My question is this: Why adopt a technology that is not completely ratified? Like I said before, all of this requires change. You may be in the middle of a consolidation project and you are looking at I/O consolidation. Do you really want to design your data center infrastructure to support part of a protocol? Are you willing to make changes now and then make new changes in six months to bring the storage closer to the core?

So, let’s assume everything is ratified. You have decided to consolidate your I/O. How many connections do you really save? Based on typical blade chassis configurations, it may be four to eight FC cables. But look at it another way: You are losing that bandwidth. A pair of 10Gb CNAs will give you a total of about 20Gb of bandwidth. A pair of 10GbE Adapters and a pair of 8Gb FC adapters gives you about 36Gb. So, sure, you save a few cables. But you give away bandwidth. When you think about available bandwidth, is a pair of 10Gb CNAs or NICs enough? I remember when 100Mb was plenty. If consolidation is becoming I/O bound, do you want to limit yourself?  How about politics? Will your network team and storage team play nice together? Where is the demarcation between SAN and LAN?

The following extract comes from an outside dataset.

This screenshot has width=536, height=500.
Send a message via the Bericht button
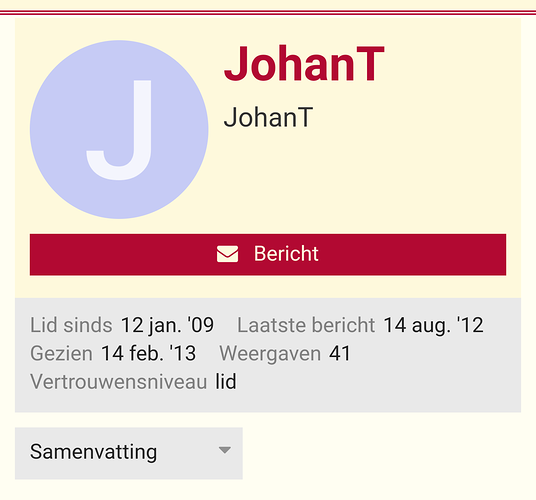(268, 255)
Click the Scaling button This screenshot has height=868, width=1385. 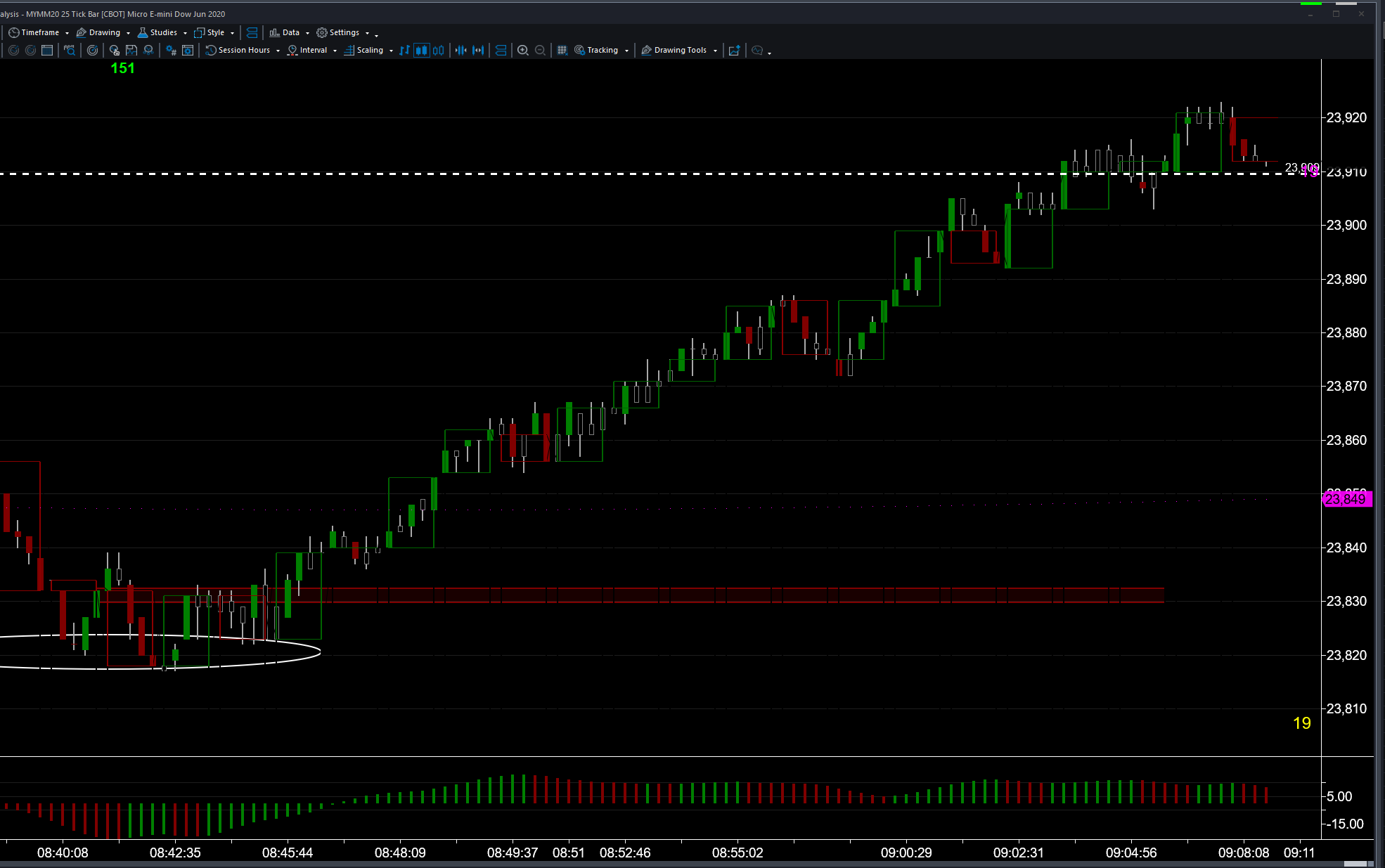point(369,50)
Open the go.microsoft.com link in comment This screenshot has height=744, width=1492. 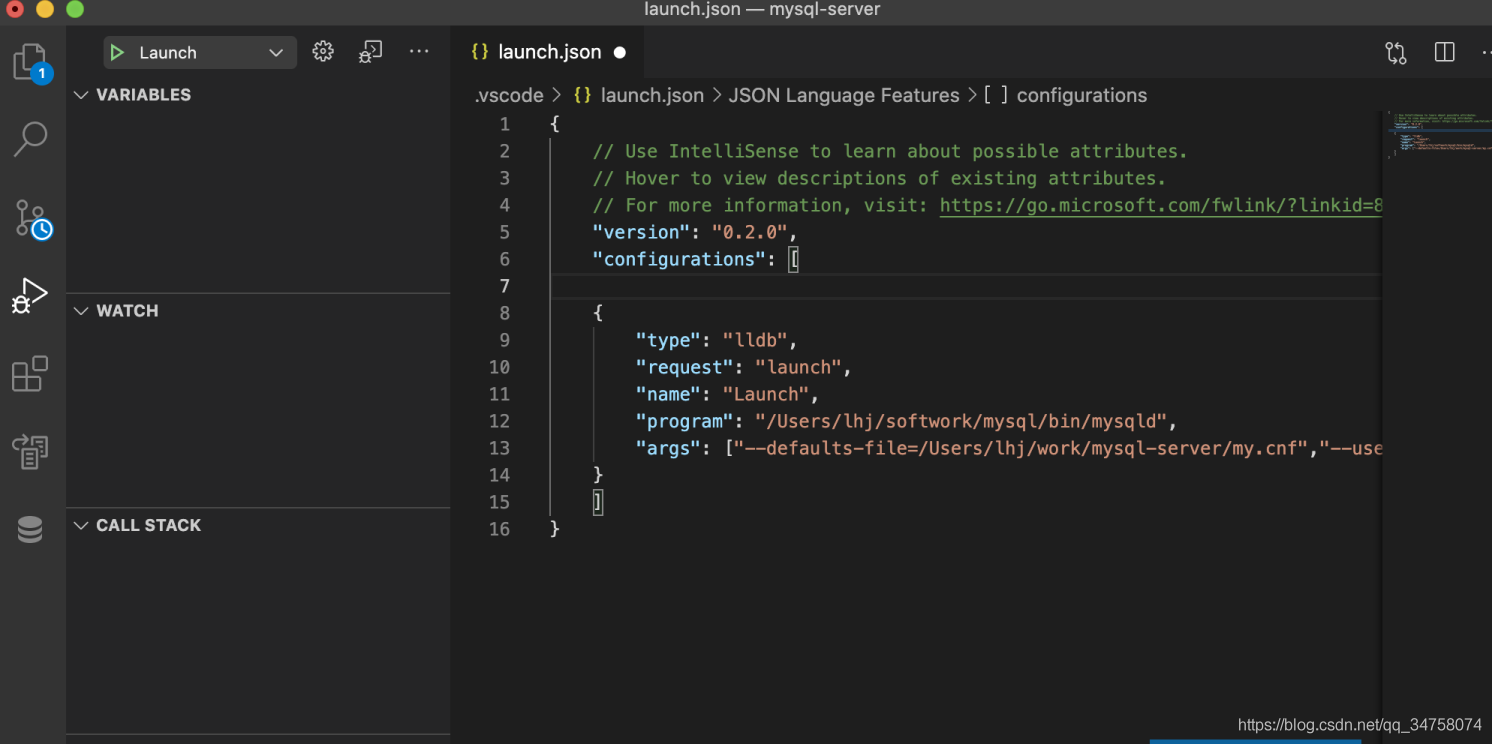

I first saw the UCS Blades almost a year ago and I was excited about the new technology. Their time is coming soon. The HP Blades have always impressed me since they were introduced. They will never go away. I have used the IBM and Dell blades. My mother always said that if I didn’t have anything nice to say about something, don’t say anything at all…

When I take a look at the server hardware available to me now (HP and Cisco), I see pluses and minuses to both. The UCS Blades have no provisions for FC, so you need to drink the FCoE Kool Aide or use iSCSI. The HP blades allow for more I/O connections and can support FC, but not FCoE. If you want to make the playing field similar, you should compare UCS to the HP Blades with Flex-10. This will make the back-end I/O modules similar. Both act as a sort of matrix to map internal I/O to external I/O. Both will pass VLAN tags for VST and both will accommodate the 1000-v dvSwitches. The thing about Flex-10 is that it requires a different management interface if you are already a Cisco shop.

There’s a fast moving freight train called CHANGE on the track. It never stops. You need to decide when you have the guts to jump on and when you have the guts to jump off.